- Interactive map of Great Falls of the Catawba
- Location: Chester County / Lancaster County, South Carolina, USA
- Type: cascade
- Total height: 121 ft (37 m)

= Great Falls (Catawba River) =

The Great Falls of the Catawba River mark the point at which the river encounters a series of rapids while coursing across the Piedmont Plateau on the border of Lancaster County, South Carolina, and Chester County, South Carolina, near the town of Great Falls. The Great Falls are located about 55 miles south of Charlotte.

Prior to the creation of the Fishing Creek Reservoir and other artificial lakes by Duke Power, the falls were a major landmark on the river. The rapids could be heard from long distances away, while a major pre-Columbian trading path ran near the left bank.
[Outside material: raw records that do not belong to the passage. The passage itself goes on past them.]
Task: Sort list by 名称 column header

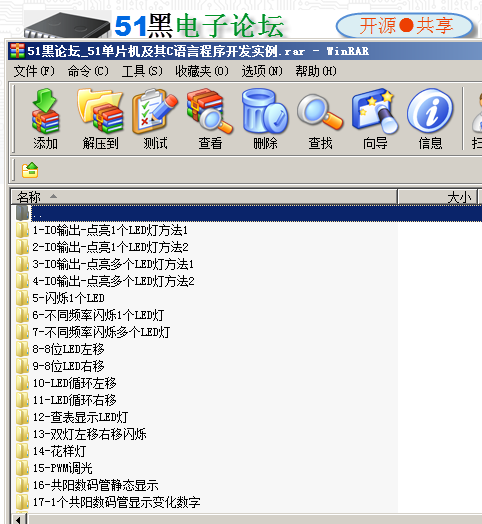Action: click(x=204, y=197)
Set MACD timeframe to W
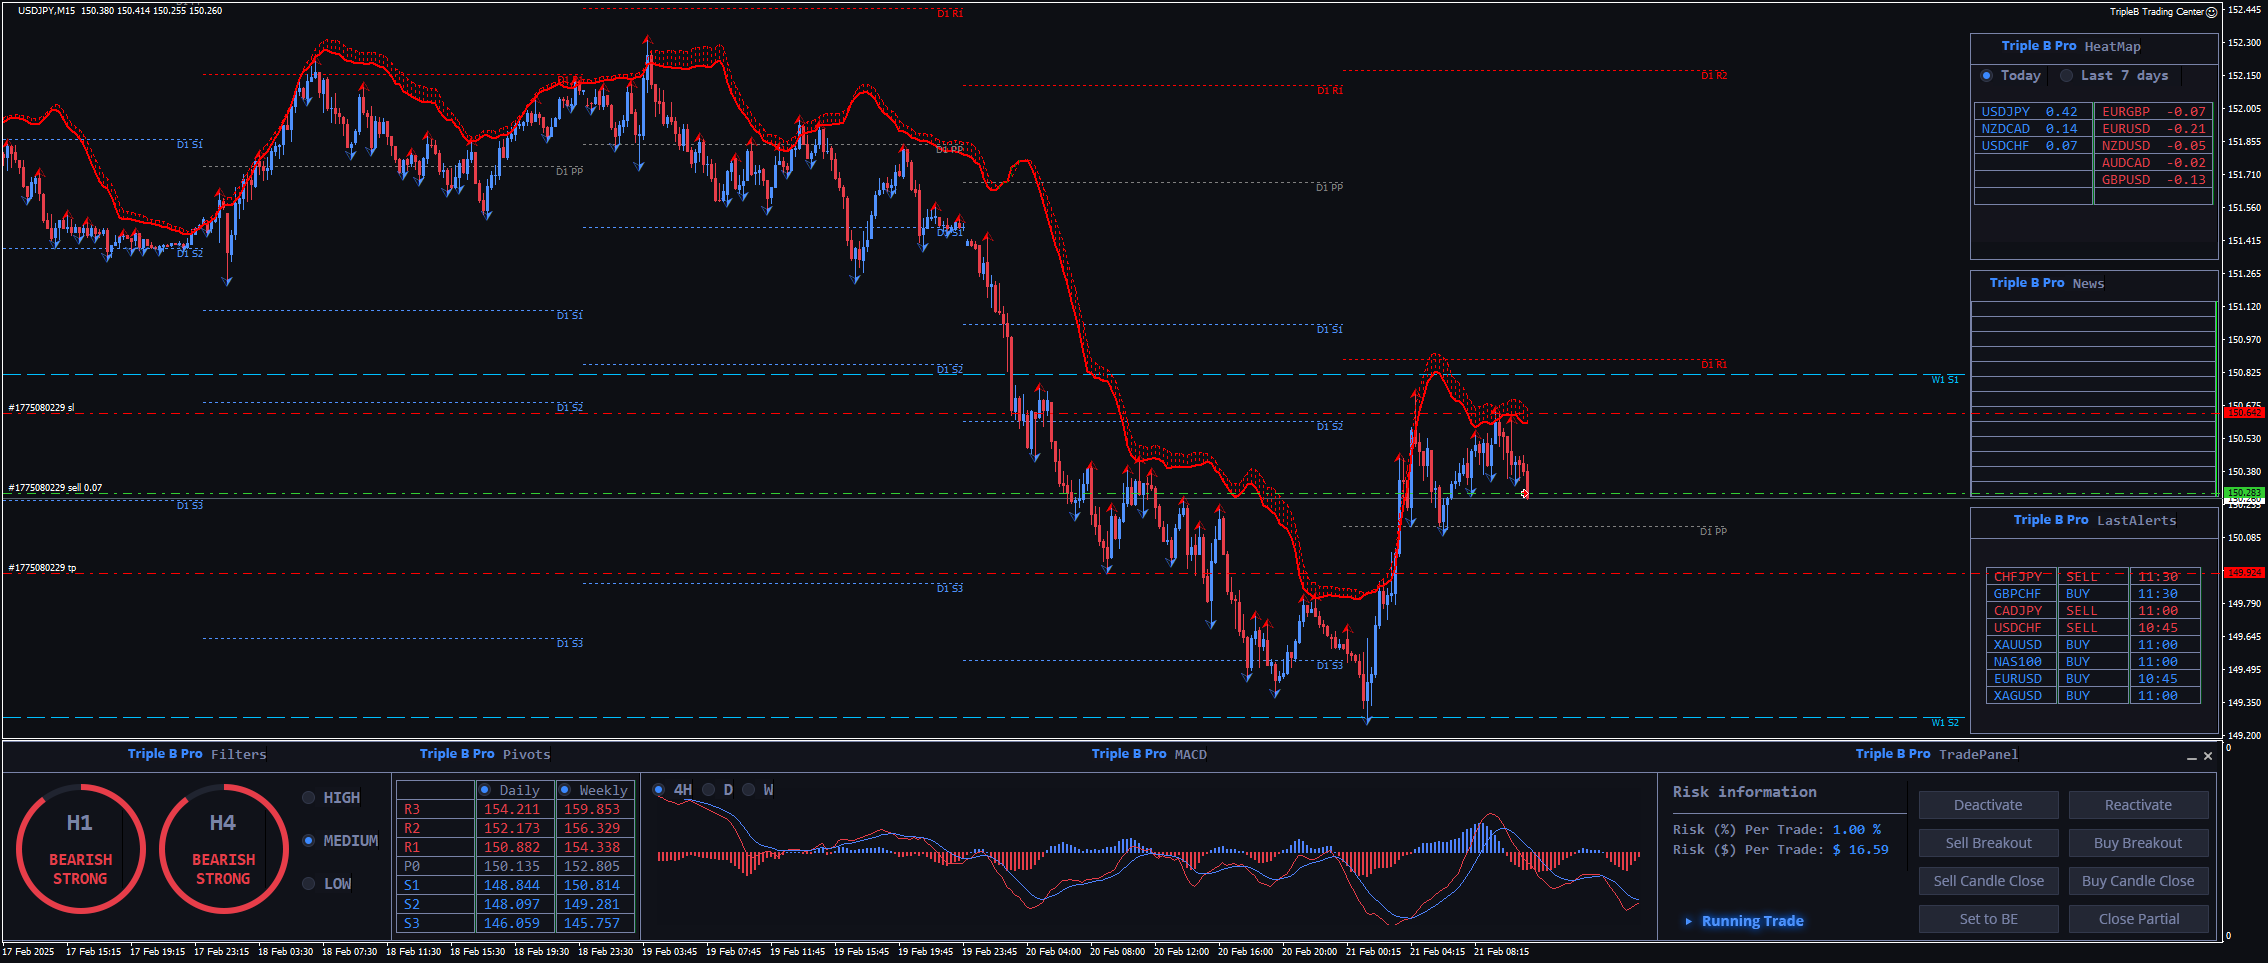2268x963 pixels. [x=749, y=790]
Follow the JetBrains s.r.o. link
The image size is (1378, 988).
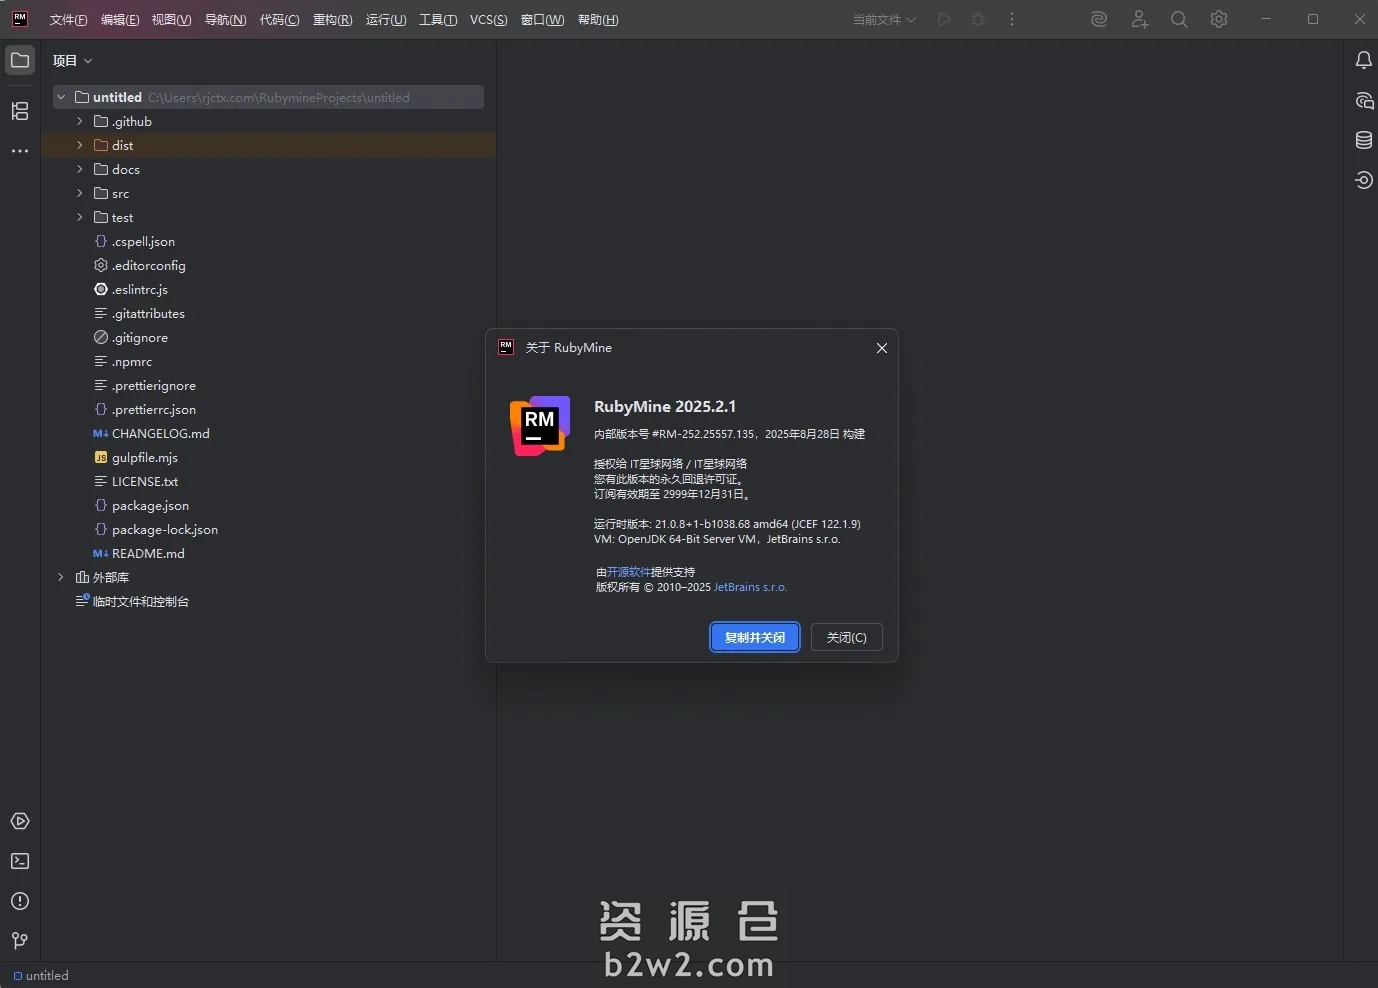[x=750, y=587]
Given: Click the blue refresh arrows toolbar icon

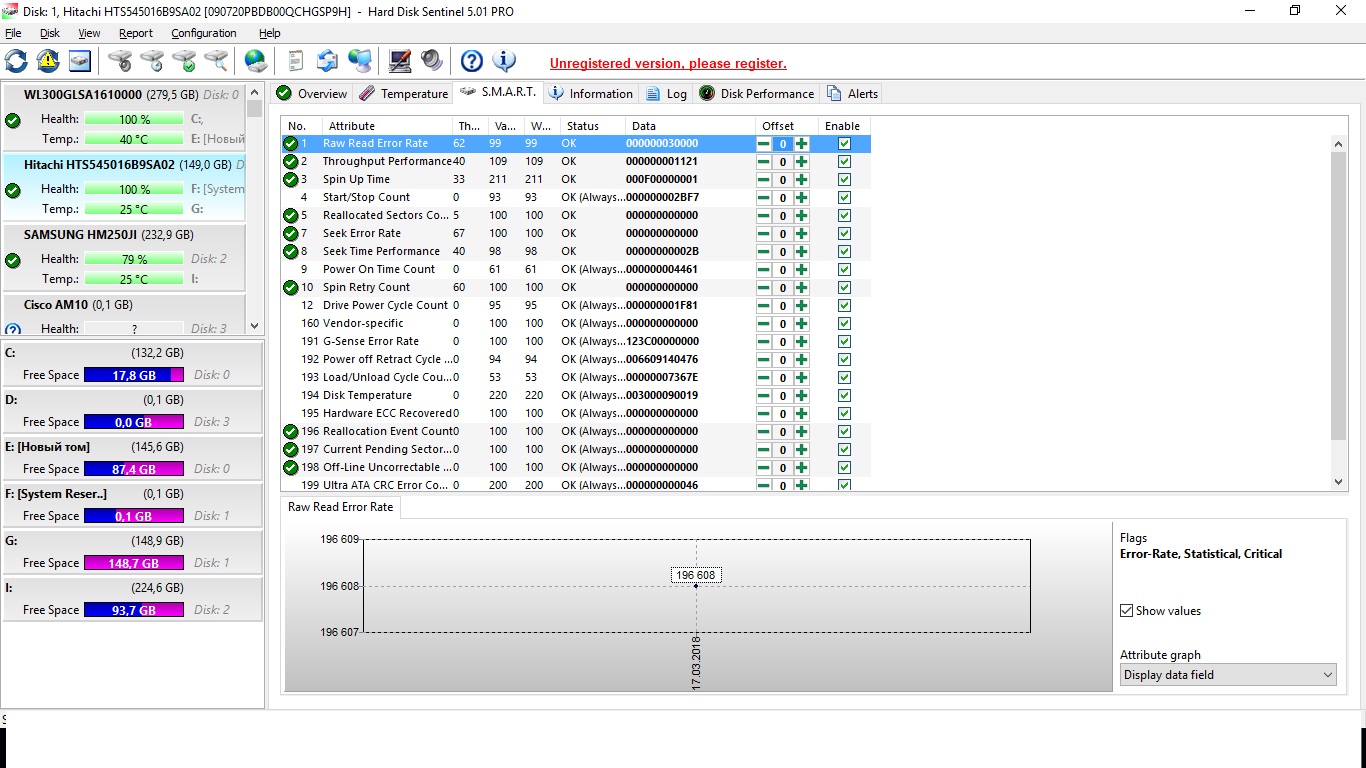Looking at the screenshot, I should pyautogui.click(x=16, y=61).
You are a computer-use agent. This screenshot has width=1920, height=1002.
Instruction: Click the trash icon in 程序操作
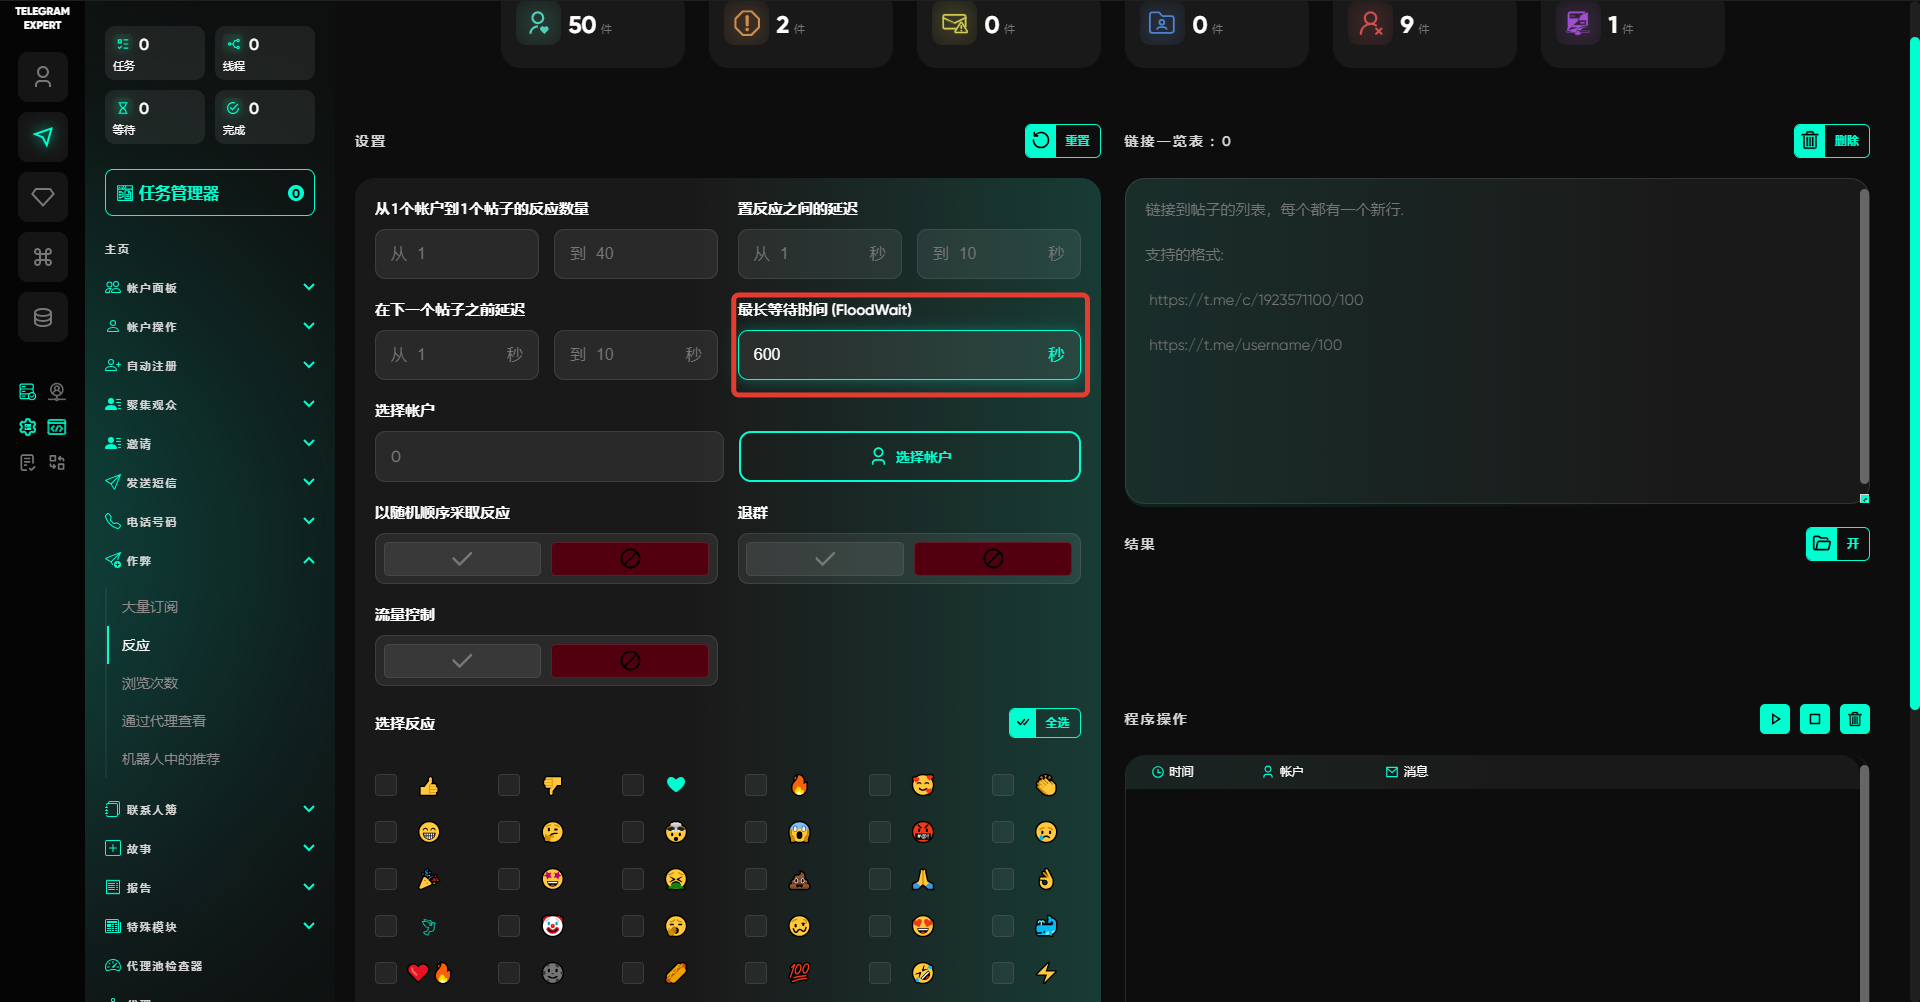point(1854,719)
Historically the Great Falls of the Catawba were approximately 4 miles long, with a total elevation drop of 121 feet. (The word "falls" was an 18th-century appellation, when any river rapids and vertical waterfalls alike were both referred to as falls.) The creation of the dams at Great Falls, South Carolina has resulted in the top two miles of it being completely dry (dewatered) except during times of very high flow. The bottom portion of historical Great Falls is drowned by Cedar Creek dam, another hydroelectric project. As of 2006, interest groups have formed in the Carolinas to restore the Great Falls by altering the dam and restoring flow to the dewatered stretch of Great Falls as part of a major restoration project of the Catawba River. As of 2007, a new licensing arrangement has been agreed to by Duke Energy and several interested parties.

Below the Great Falls, the river flows into Lake Wateree where it becomes the Wateree River.